If a bundler ever pulls jest-dom into client output, that is a misconfiguration worth fixing immediately — a test matcher has no business in the code you serve.
The dependency graph behind it
Jest-dom does not stand alone. It typically sits alongside @testing-library/react (or the framework equivalent) and depends on @testing-library/dom, the shared query engine. When you audit your project, look at the whole cluster rather than the top-level name. Most advisories in this space historically appear in transitive utility packages rather than in the matcher library itself.
A quick npm ls @testing-library/dom tells you how many copies and versions are resolved. Duplicate versions across the testing-library/dom tree are common in large monorepos and are worth deduplicating so you patch one place, not five. Automated software composition analysis will map these transitive relationships for you and flag any that carry a known issue, which is more reliable than eyeballing a lockfile.
Keeping it current without breaking tests
The jest-dom API is stable, but major versions occasionally change peer requirements — for example, aligning with a new Jest major or dropping old Node versions. Read the release notes before a major bump and run the suite in CI on the upgrade branch. Because these are dev tools, an upgrade that breaks is caught immediately by your own tests, which is the safest kind of failure.
Set up your dependency updates so testing packages are grouped and reviewed together. Bumping @testing-library/react, @testing-library/dom, and jest-dom in one coordinated change avoids the mismatched-version failures that come from upgrading them piecemeal.
Using it to test security behavior
Beyond hygiene, jest-dom is genuinely useful for asserting security-relevant UI behavior. You can verify that sensitive controls are not merely hidden with CSS but truly absent, that error messages do not echo raw user input, and that form fields carry the right autocomplete and type attributes:
test('password field does not expose value to autofill logging', () => {
render(<LoginForm />)
const pwd = screen.getByLabelText(/password/i)
expect(pwd).toHaveAttribute('type', 'password')

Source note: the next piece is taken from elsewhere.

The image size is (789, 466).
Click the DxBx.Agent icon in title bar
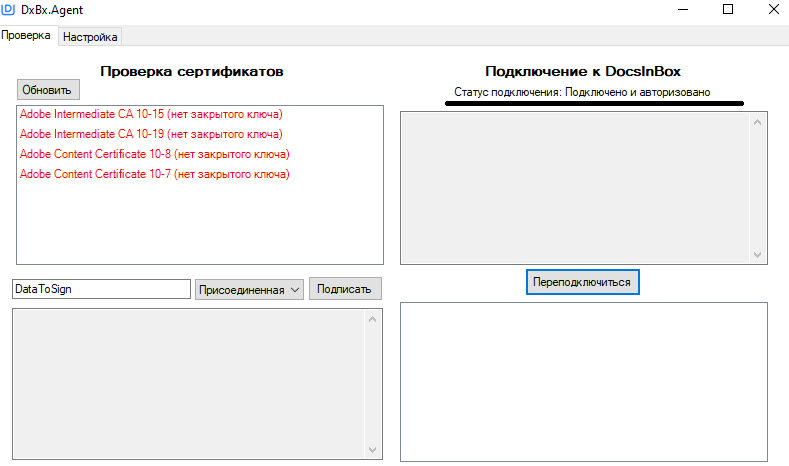9,9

expect(pwd).toHaveAttribute('autocomplete', 'current-password')
})
These are cheap tests that catch regressions where a refactor accidentally turns a password input into a plain text field. Client-side checks are never your security boundary — the server always is — but they document intent and stop obvious UI regressions.
FAQ
Is @testing-library/jest-dom safe to use?
Yes. It is a dev-only matcher library that runs during tests, not in production. Keep it in devDependencies, patch it on a normal cadence, and make sure your bundler never ships it to the client, and its direct security impact is minimal.
Should jest-dom be in dependencies or devDependencies?
Always devDependencies. Production installs with --omit=dev will then exclude it, keeping it out of your runtime and your shipped bundle. Finding jest-dom in your client bundle means a build misconfiguration to fix.
What is the difference between jest-dom and @testing-library/dom?
@testing-library/dom is the query engine that finds elements (getByRole, getByText). @testing-library/jest-dom adds the assertion matchers (toBeInTheDocument, toBeDisabled). You usually have both, and jest-dom depends on the dom package underneath.
Can jest-dom introduce a supply chain vulnerability?
Only in your test/CI environment, since it does not ship to production. Most advisories in this ecosystem appear in transitive utility packages, so scan the whole testing-library cluster and deduplicate versions rather than trusting the top-level name alone.